The Council decided "on its own motion" to review the ALJ's decision. (R. 4.) Like the ALJ, the Council conducted a de novo review, except that its review was limited to the statistical and due process issues raised by CMS. (R. 4-5, 27.) After considering the parties' arguments in light of the evidence in the record, "the Council reverse[d] the ALJ's decision as it pertains to the validity of the statistical sampling." (R. 5.)
The Council provided a detailed summary of the case, including a description of Health Integrity's audit and a discussion of what occurred at each prior step of the appeals process. (R. 5-10.) In discussing the applicable law, the Council emphasized CMS's long-standing "policy on the use of statistical sampling to project overpayments to Medicare providers and suppliers," which had been justified and explained in CMS's 1986 administrative ruling, Ruling 86-1. (R. 12-13.) The Council explained the CMS policy in effect when Health Integrity audited Rio:
The decisions by both the ALJ and the Council were detailed, thorough, and well-written, which certainly assists the Court in fulfilling its role on judicial review.

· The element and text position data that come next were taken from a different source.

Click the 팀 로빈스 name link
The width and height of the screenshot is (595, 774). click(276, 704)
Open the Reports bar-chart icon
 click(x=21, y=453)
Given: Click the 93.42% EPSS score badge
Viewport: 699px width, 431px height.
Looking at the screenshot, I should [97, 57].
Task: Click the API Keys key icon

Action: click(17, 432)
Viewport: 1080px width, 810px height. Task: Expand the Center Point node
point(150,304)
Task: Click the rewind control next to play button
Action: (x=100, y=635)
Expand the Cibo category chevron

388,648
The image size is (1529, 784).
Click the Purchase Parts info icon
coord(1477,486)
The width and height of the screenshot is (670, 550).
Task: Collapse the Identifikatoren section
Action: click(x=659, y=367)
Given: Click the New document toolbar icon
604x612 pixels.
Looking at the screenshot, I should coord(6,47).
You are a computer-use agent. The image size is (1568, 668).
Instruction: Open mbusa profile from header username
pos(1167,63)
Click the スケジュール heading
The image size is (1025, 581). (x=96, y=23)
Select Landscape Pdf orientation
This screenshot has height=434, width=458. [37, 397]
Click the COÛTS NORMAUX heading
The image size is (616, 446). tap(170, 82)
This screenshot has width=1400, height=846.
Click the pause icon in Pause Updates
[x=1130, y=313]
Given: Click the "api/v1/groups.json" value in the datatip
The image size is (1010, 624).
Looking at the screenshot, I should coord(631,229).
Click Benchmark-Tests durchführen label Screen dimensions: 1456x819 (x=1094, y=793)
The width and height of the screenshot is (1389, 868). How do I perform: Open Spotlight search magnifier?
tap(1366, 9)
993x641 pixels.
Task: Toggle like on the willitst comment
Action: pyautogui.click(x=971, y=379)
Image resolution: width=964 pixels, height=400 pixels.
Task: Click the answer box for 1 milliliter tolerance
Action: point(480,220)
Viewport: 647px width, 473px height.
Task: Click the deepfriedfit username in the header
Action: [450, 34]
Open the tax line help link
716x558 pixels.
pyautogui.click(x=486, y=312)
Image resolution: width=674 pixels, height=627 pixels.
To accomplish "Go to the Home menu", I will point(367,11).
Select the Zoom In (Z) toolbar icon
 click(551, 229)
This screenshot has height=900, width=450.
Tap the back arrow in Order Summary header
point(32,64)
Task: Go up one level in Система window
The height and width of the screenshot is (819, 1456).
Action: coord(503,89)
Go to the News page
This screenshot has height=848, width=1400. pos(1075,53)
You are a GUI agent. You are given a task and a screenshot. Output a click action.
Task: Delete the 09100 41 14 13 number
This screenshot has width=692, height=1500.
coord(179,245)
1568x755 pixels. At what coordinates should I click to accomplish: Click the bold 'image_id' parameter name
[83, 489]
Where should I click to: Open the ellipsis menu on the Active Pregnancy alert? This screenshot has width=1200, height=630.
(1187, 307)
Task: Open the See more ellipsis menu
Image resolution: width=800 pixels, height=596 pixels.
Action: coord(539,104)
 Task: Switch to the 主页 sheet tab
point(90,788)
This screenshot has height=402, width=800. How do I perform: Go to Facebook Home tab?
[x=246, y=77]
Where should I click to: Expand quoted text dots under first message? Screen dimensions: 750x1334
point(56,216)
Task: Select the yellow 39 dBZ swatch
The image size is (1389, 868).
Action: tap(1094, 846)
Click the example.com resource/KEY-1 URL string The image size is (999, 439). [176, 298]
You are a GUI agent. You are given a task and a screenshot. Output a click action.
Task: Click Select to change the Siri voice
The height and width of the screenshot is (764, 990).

CMS' guidelines in effect at the time of this audit were found in Chapter 3 of the Medicare Program Integrity Manual (MPIM) (CMS Pub. 100-08). See MPIM, Ch. 3, § 3.10 (eff. 5-10-4; now at MPIM, Ch. 8, eff. 6-28-11). Those guidelines reflect the perspective that the time and expense of drawing and reviewing the claims from large sample sizes and finding point estimates which accurately reflect the estimated overpayment with relative precision may not be administratively or economically feasible for contractors performing audits. Instead, the guidelines allow for smaller sample sizes and less precise point estimates, but offset such lack of precision with direction to the contractors to assess the overpayment at the lower level of a confidence interval - generally, the lower level of a ninety percent, one-sided confidence interval. This results in the assumption, in statistical terms, that there is a ninety percent chance that the actual overpayment is higher than the overpayment which is being assessed, thus giving the benefit of the doubt resulting from any imprecision in the estimation of the overpayment to the appellant, not the agency. As a result of the above policy decision, the question becomes whether the sample size and design were sufficiently adequate to provide a meaningful measure of the overpayment, and whether the provider/supplier is treated fairly despite any imprecision in the estimation.(R. 13.) Ultimately, the guidance provided to contractors in the MPIM is "intended to ensure that a statistically valid sample is drawn and that statistically valid methods are used to project overpayments where review of claims indicates that overpayments have been made." (R. 14.) The Council provided a detailed discussion of the MPIM's guidance to contractors in creating a "probability sample" and in extrapolating from the sample to estimate the total overpayment. (R. 14-19.)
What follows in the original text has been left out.